Title: NetPU: Generic Runtime-Reconfigurable Quantized Hardware Accelerator Architecture for Neural Network Inference
Duration: 01/2023 – 12/2025
Research Area: Architectures / Scalability / Security
Growing size of the trained network models in recent research encouraged the design of quantized inference hardware accelerators on edge. Previous works widely explored two architectures: 1). Processing Element Array (PEA) architecture offers a generic inference for different networks with a complex runtime environment. 2). Heterogeneous Streaming Dataflow (HSD) architecture implements customized hardware accelerators for the given trained models with simplified runtime environment control. We explored the design of a hybrid architecture, NetPU, between PEA and HSD architectures to support the runtime-reconfigurable mixed-precision quantized generic network inference. This architecture implements the inference control as hardware, simplifying the runtime environment as data streaming transmission. Moreover, based on the runtime-reconfigurable multi-precision multi-channel multiplier, NetPU can improve the parallel computing performance of low-precision (<8-bit) quantized networks.

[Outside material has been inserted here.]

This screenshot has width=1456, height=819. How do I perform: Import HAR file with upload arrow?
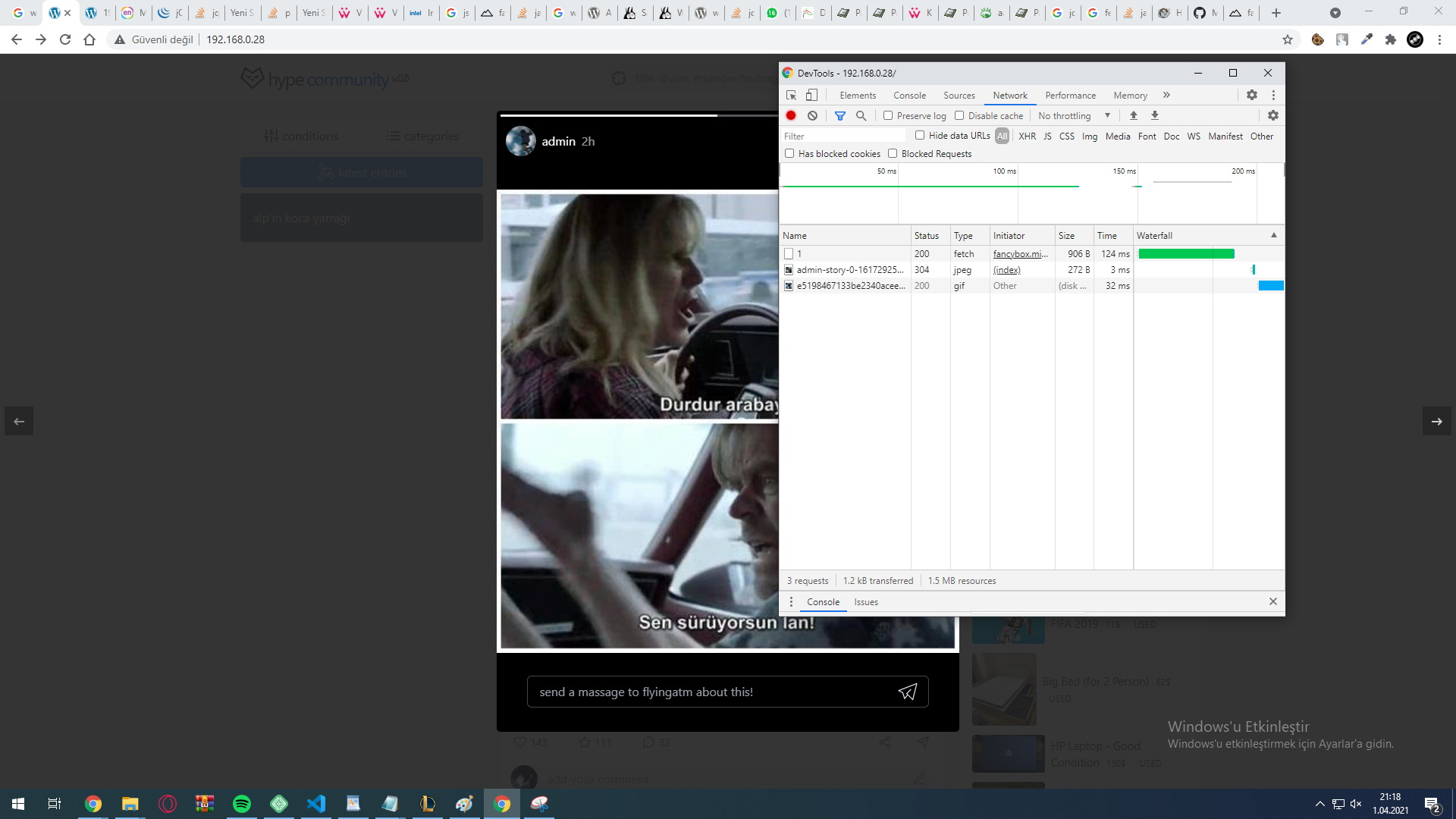point(1133,115)
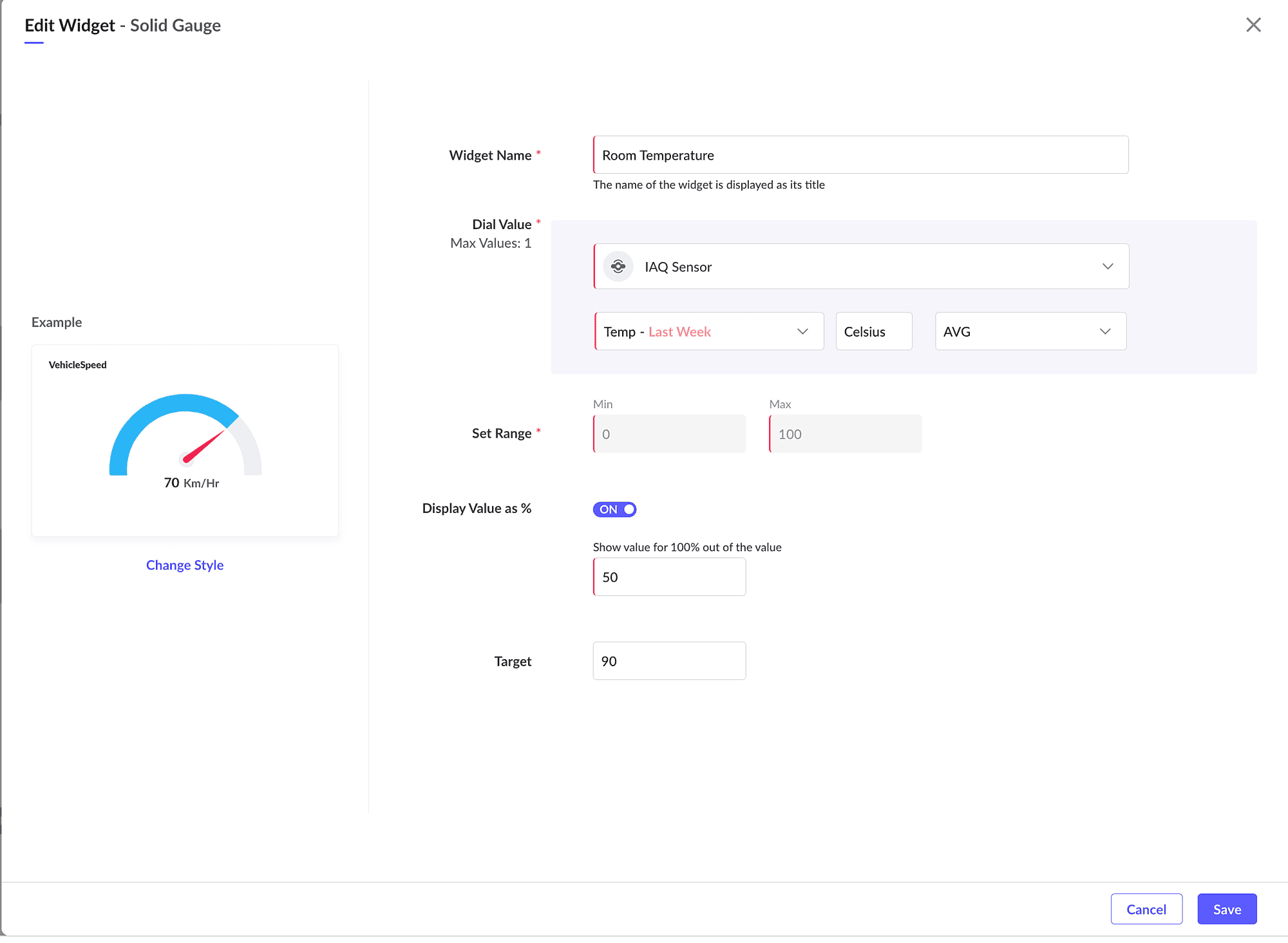
Task: Click the Edit Widget title text
Action: (x=70, y=25)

NetPU architecture aims to support the generic inference for different mixed-precision quantized network models and their emerging hybrid variants, including MLP, CNN, Transformer, Hybrid ANN-SNN, etc. Based on the reconfigurable neuron processing unit and loop-structured network processing unit, NetPU architecture can support different kinds and sizes of network inference by steaming the configuration data to reset the accelerator function in runtime without re-generation of hardware design.

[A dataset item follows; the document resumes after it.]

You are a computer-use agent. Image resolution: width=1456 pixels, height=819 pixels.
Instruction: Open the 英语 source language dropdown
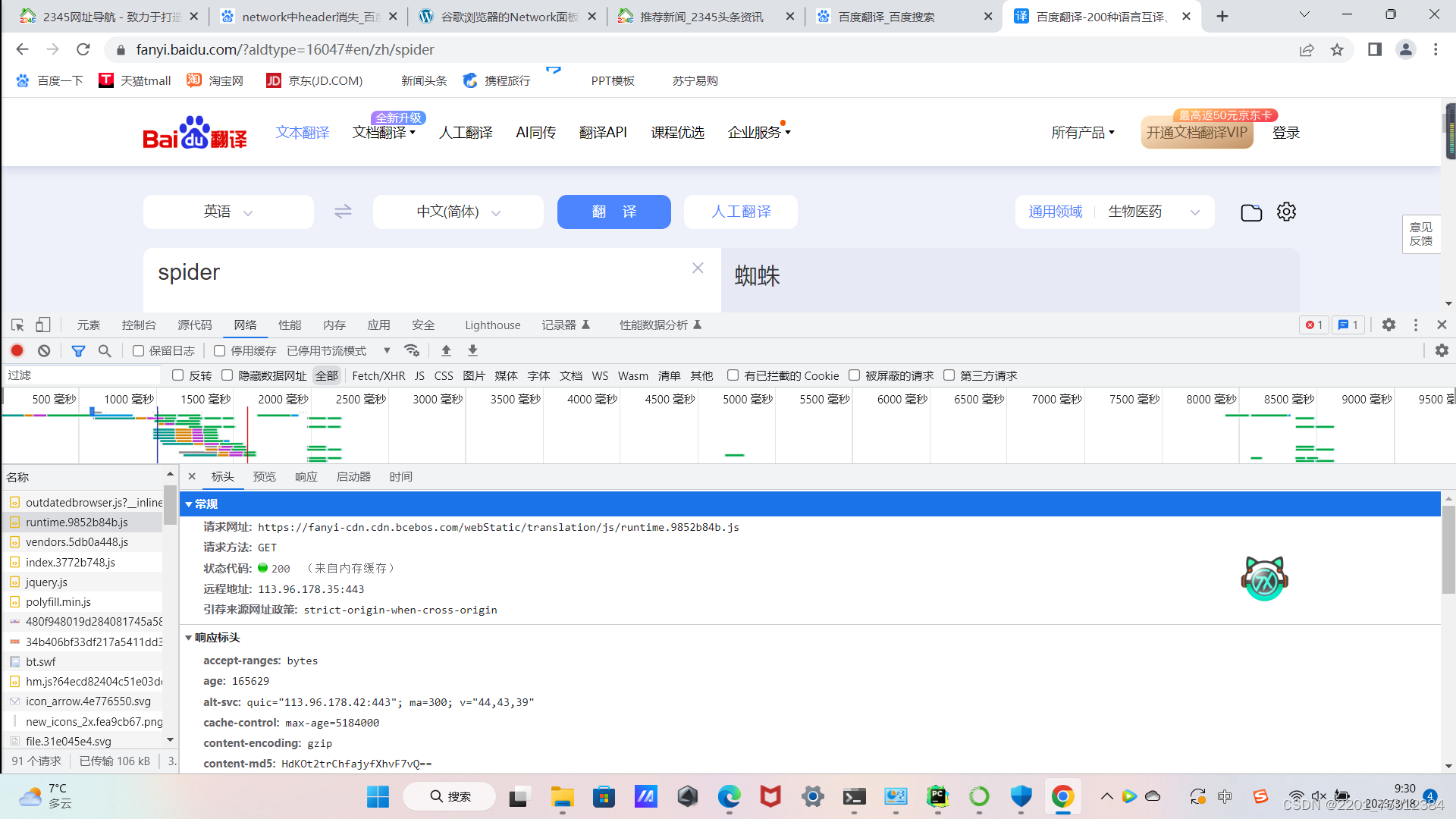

Considering the limited hardware resources for neural network accelerator design on edge, NetPU architecture must trade-off between the inference latency, hardware resource consumption, and generic support for different network models. The major question behind this project is how to achieve high throughput hardware designs by applying parallel, pipelinized, and systolic array-based technologies for mixed-precision, quantized runtime reconfiguration for generic multi-model network inference.

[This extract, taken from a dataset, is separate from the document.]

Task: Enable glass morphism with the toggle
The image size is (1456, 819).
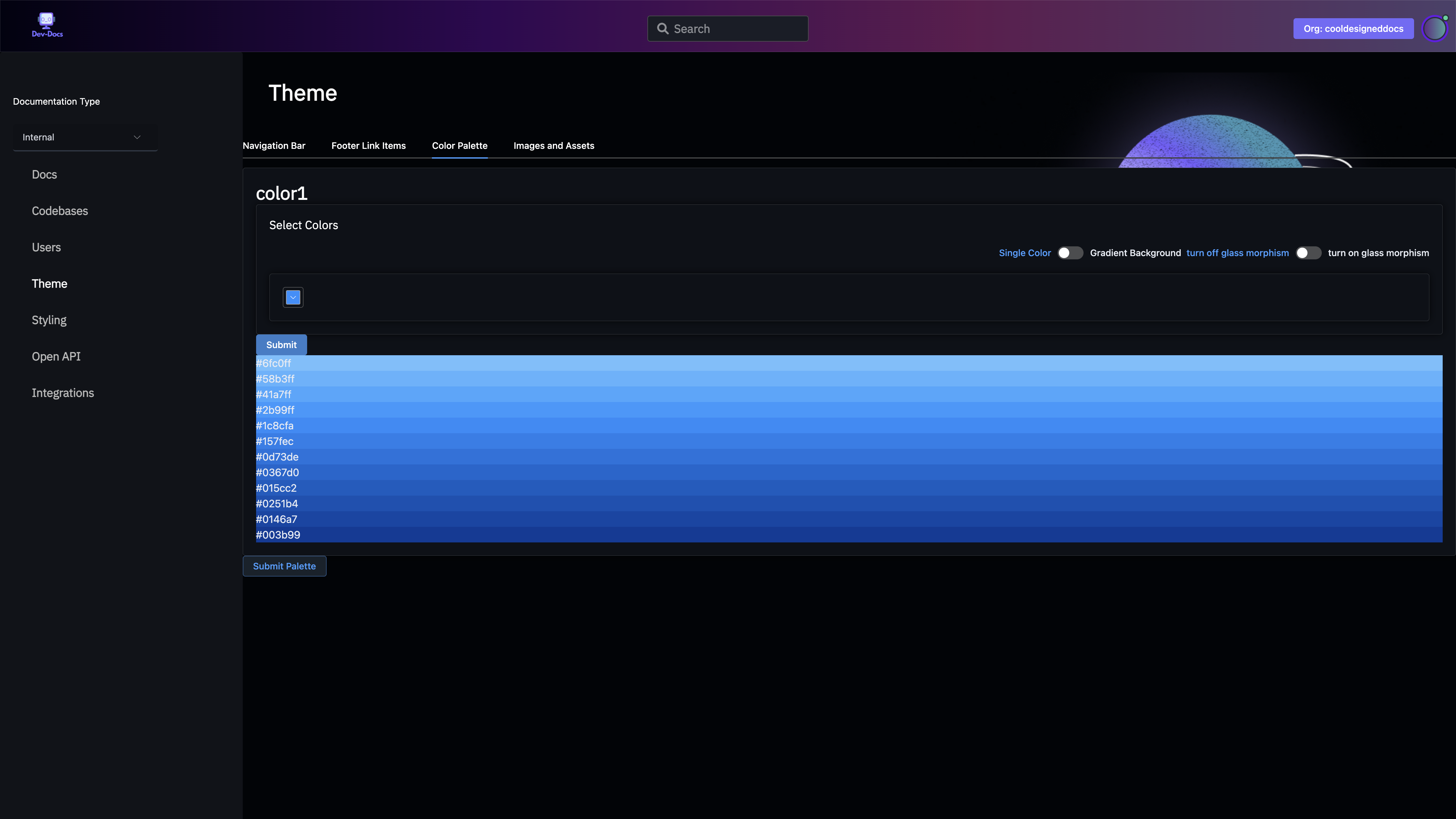Action: point(1308,253)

NetPU architecture is implemented as a pure Verilog project and is evaluated in the current low-energy Ultra96-V2 FPGA (Xilinx Zynq UltraScale+ MPSoC ZU3EG A484) platform. Based on the state-of-the-art research about the Binarized and Quantized Neural Network modeling and accelerator design, we explored the multi-precision operator, reusable loop structure, and generic non-linear activation module design in this project.
NetPU aims to create a generic reconfigurable accelerator architecture for different networks by simply streaming the configuration data to reset the function and behavior of hardware without re-implementation for different models. Moreover, considering the in-built hardware controller, all inference progress and reconfiguration operations are scheduled by data streaming. Therefore, our NetPU architecture has the potential to be organized for cluster acceleration. We will also explore merging the current FPGA instance as the ASIC design. Furthermore, we also plan to test NetPU architecture in potential scenarios, such as bio-image processing.